Het huidige Ierland was toentertijd onderdeel van het Verenigd Koninkrijk. Ierland was officieel geen Britse kolonie, maar een echt onderdeel van het land (zoals Schotland en Wales). Toch voelden veel Ieren zich als tweederangsburger behandeld. Tussen Ierland en de rest van het Verenigd Koninkrijk waren ook grote verschillen. Ierland was grotendeels katholiek, vrij arm en landelijk. Tussen 1845 en 1850 werd Ierland getroffen door de Ierse hongersnood, maar het Britse parlement deed vrij weinig om de bevolking te voeden. Ongeveer 1 miljoen Ieren stierven door de honger, terwijl een andere 1 miljoen inwoners naar de Verenigde Staten en Canada emigreerden. Tot 1800 had Ierland zijn eigen parlement in Dublin. In Ierland ontstond een beweging om dit zelfbestuur te herstellen (en uit te breiden): de Home Rule-beweging. Zij richtten zelfs hun eigen partij op. Toch was niet iedereen blij met deze beweging. Veel Britten en protestantse inwoners van Ierland waren tegen de beweging. Er waren twee wetten om Home Rule te regelen (in 1886 en 1893), maar beide keren werd de wet tegengehouden. "Home Rule" was dus een belangrijk en omstreden onderwerp in de Britse politiek. Pas na de Victoriaanse tijd zou Ierland (met uitzondering van Noord-Ierland) onafhankelijk worden.

Buitenlandse politiek

Het Britse Rijk in 1898. Canada was al sinds 1867 in feite onafhankelijk, maar had nog geen grondwet (wat een voorwaarde was). De Britse koning(in) is nog altijd staatshoofd van Canada en veel andere voormalige koloniën, zoals Australië en Nieuw-Zeeland.

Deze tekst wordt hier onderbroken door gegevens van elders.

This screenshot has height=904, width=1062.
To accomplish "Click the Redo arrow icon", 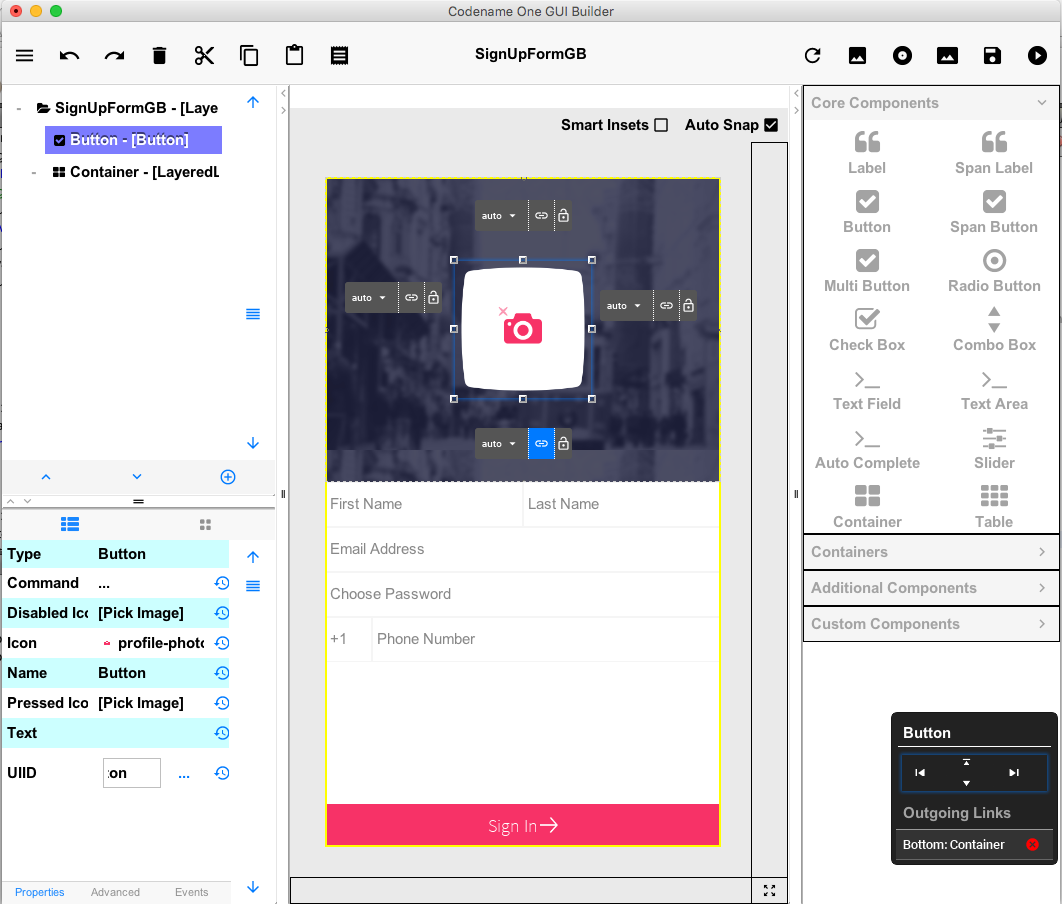I will pyautogui.click(x=114, y=56).
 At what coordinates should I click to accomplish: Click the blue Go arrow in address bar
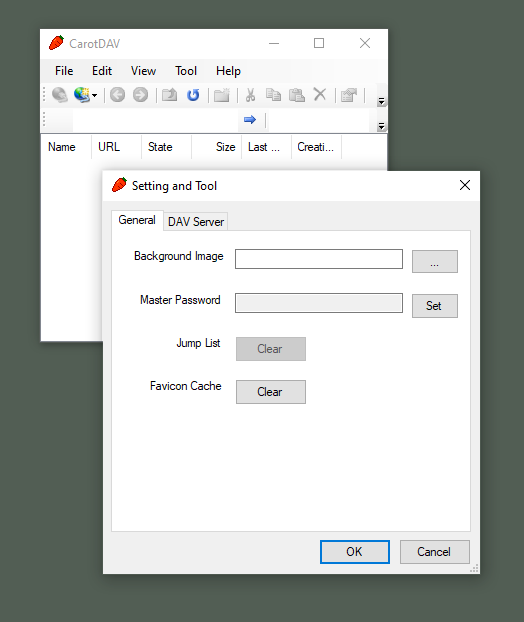(250, 119)
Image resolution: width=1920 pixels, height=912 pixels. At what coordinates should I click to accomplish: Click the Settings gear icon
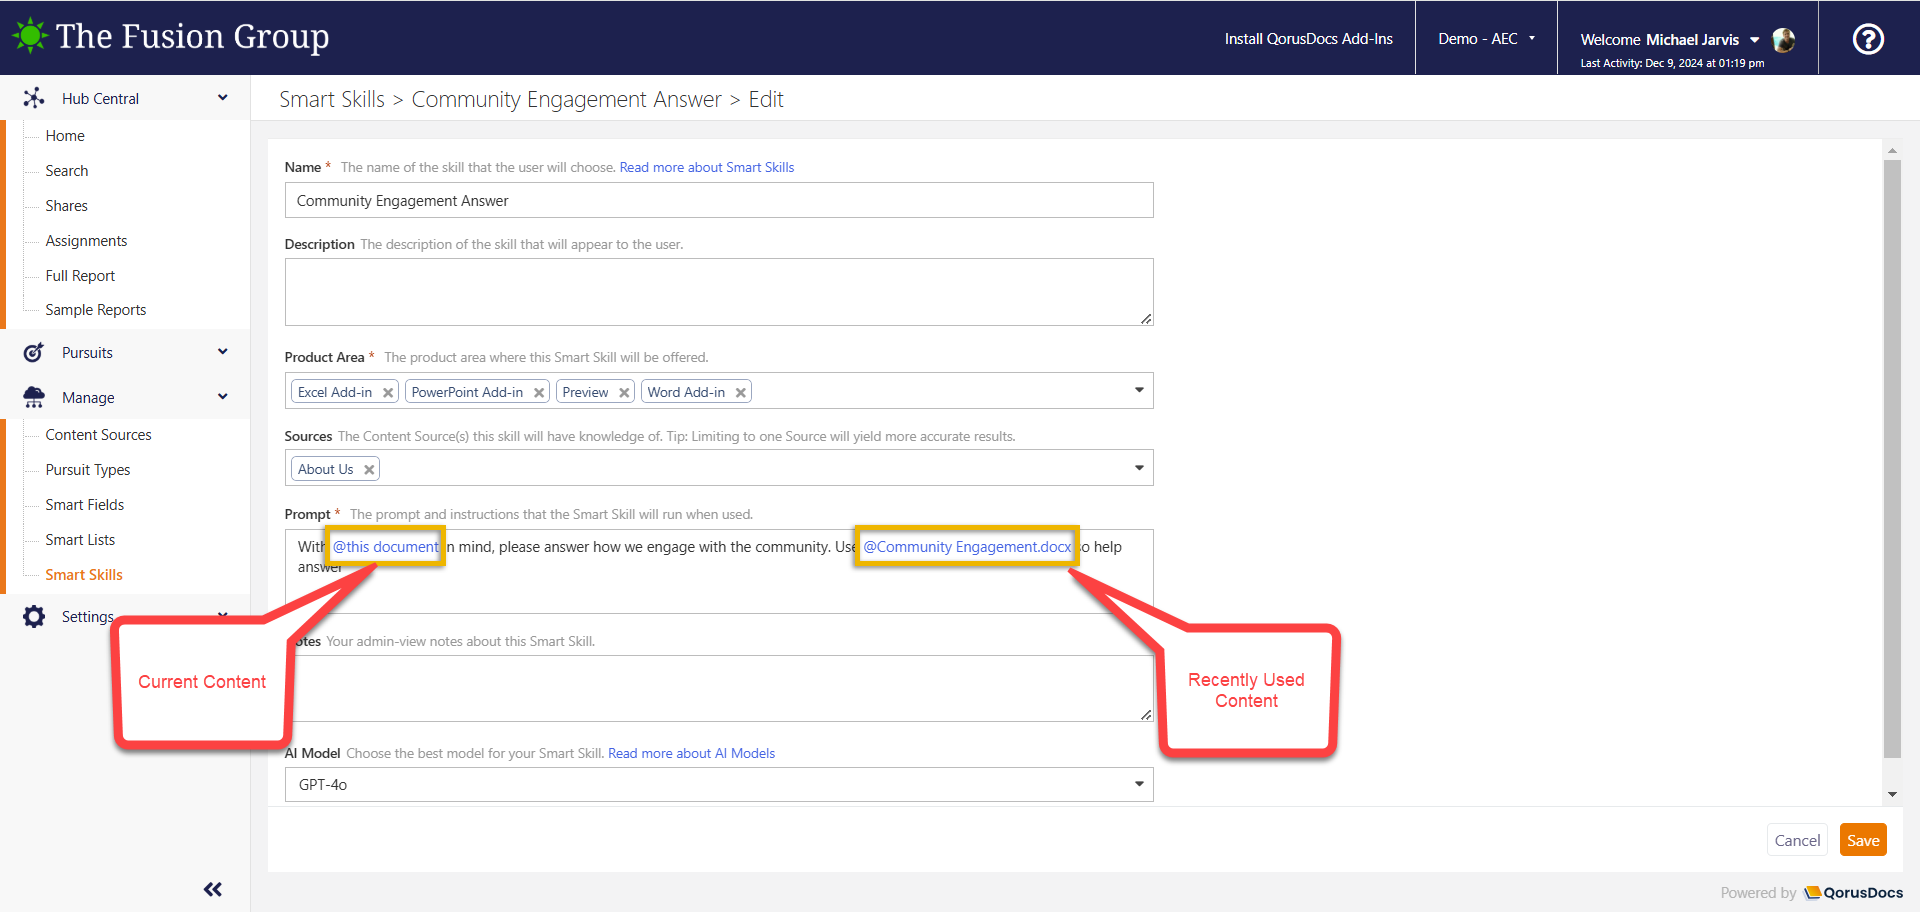click(x=34, y=617)
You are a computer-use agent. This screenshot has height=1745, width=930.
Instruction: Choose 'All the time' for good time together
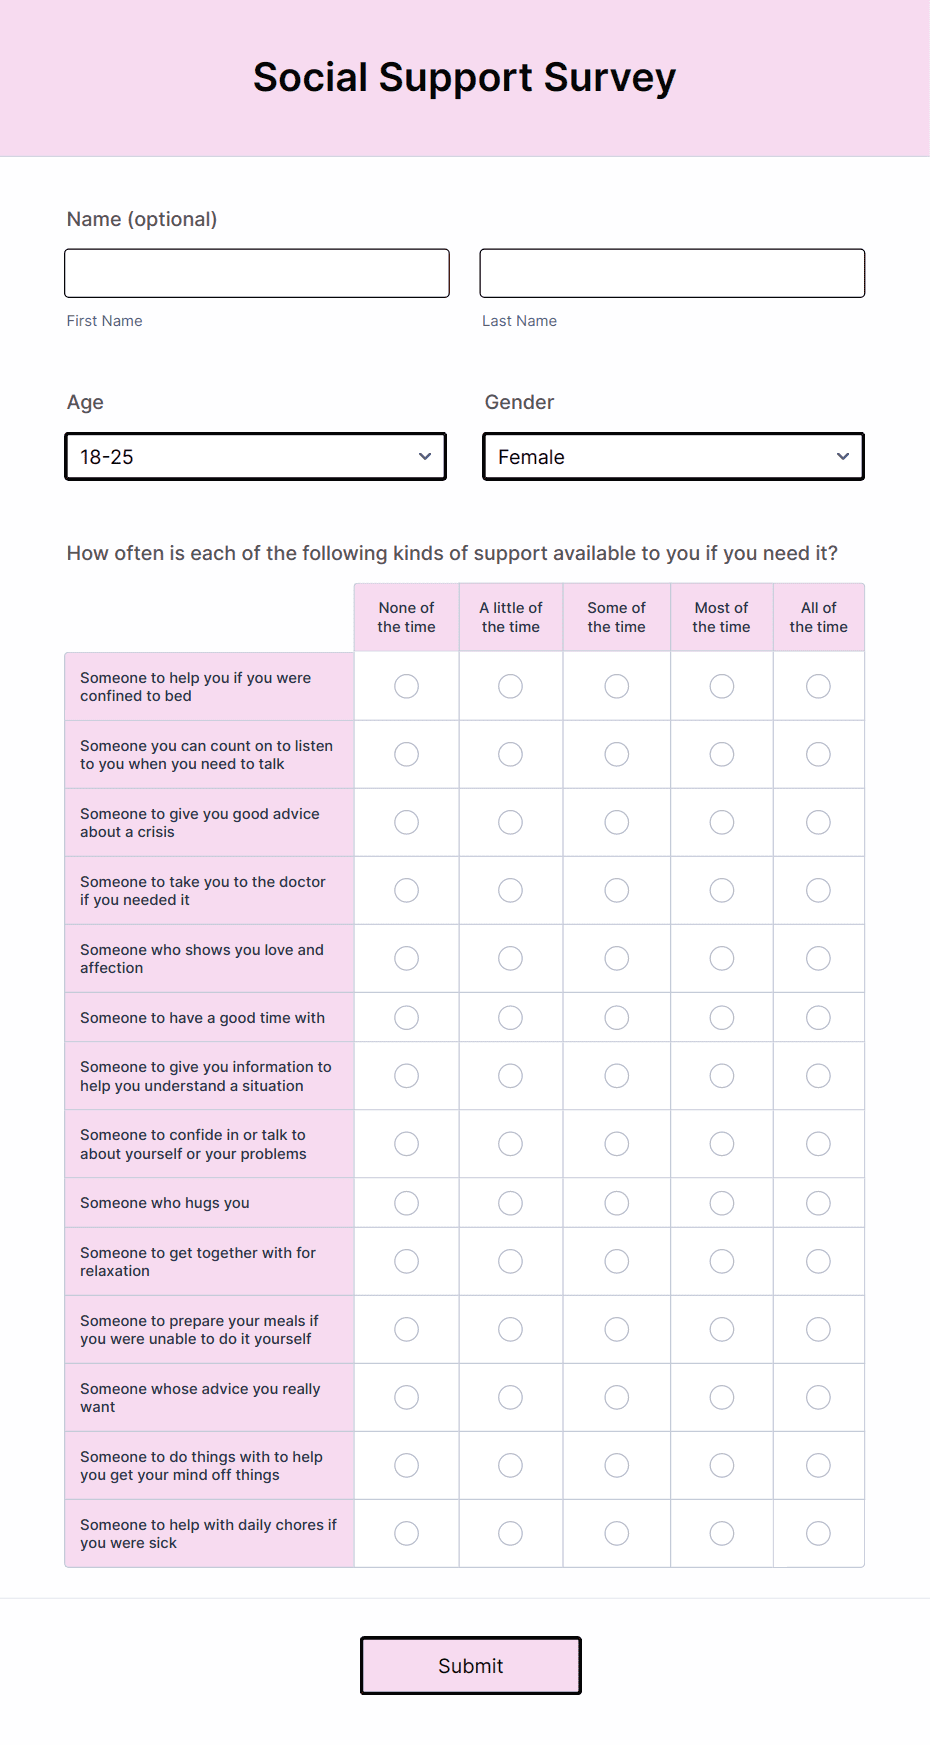coord(818,1017)
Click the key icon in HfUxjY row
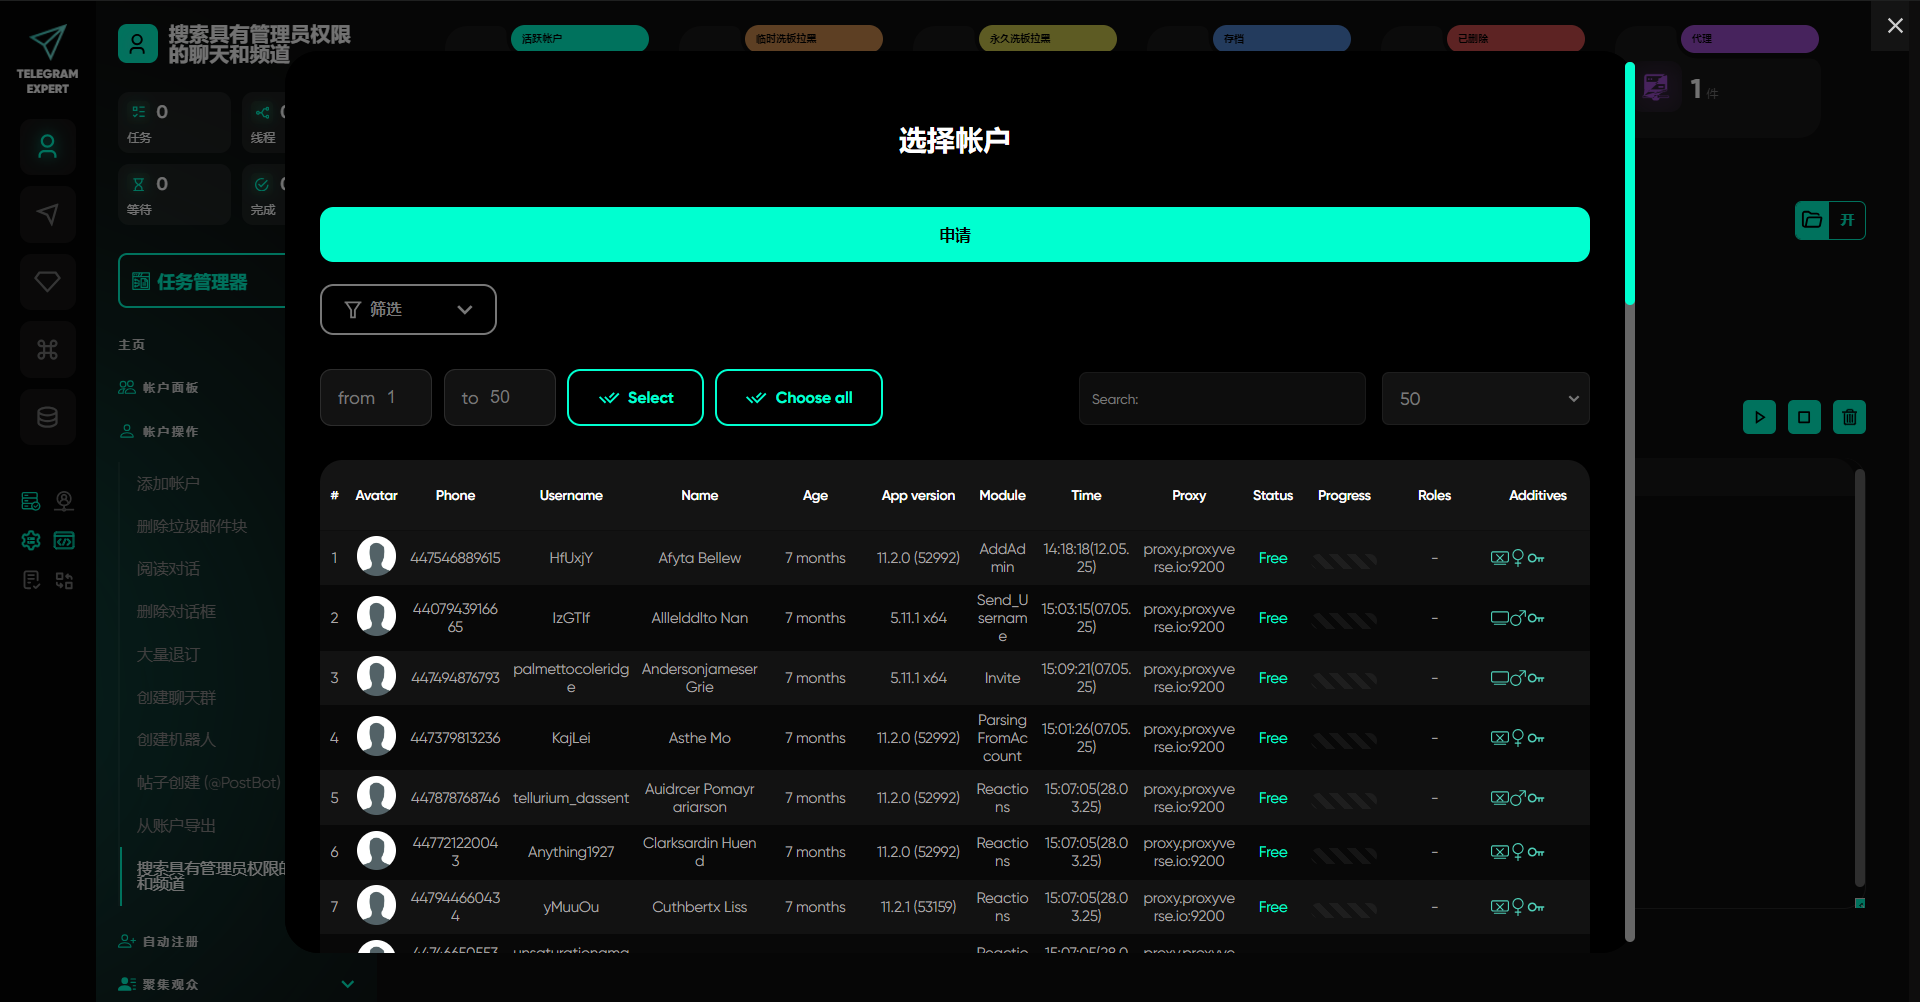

De Victoriaanse tijd was onderdeel van de Pax Britannica (Latijn voor Britse vrede). Deze periode liep van de Slag bij Waterloo in 1815 tot het begin van de Eerste Wereldoorlog in 1914. Deze periode was vrij vreedzaam tussen de verschillende grootmachten in de wereld. Het Verenigd Koninkrijk was het machtigste land op aarde en deed haar best om de vrede te bewaken. Dit betekende niet dat er geen oorlogen of spanningen waren. Zo was het Verenigd Koninkrijk betrokken bij de Krimoorlog (1853-1856), de Eerste Opiumoorlog (1839-1840) en de Tweede Opiumoorlog (1856-1860).

Tijdens het Victoriaans tijdperk bereikte het Britse Rijk haar hoogtepunt. Toen hadden de Britten zo'n kwart van al het land op aarde in handen. 23% van de wereldbevolking leefde op Britse bodem. Tijdens het Victoriaans tijdperk werd het Britse Rijk voornamelijk in Afrika uitgebreid met nieuwe kolonies. Afrika was toen nog vrij onbekend continent waar de verschillende Europese landen wel een stukje van zouden willen hebben (Wedloop om Afrika). Na de Koloniale Conferentie van Berlijn kregen de Britten groot stuk van het continent. Ze hadden een rechte lijn van Zuid-Afrika naar Egypte. Hoewel de Britten vonden dat zij welvaart en beschaving naar de koloniën brachten, was er ook sprake van racisme, discriminatie, plunderingen en dwangarbeid.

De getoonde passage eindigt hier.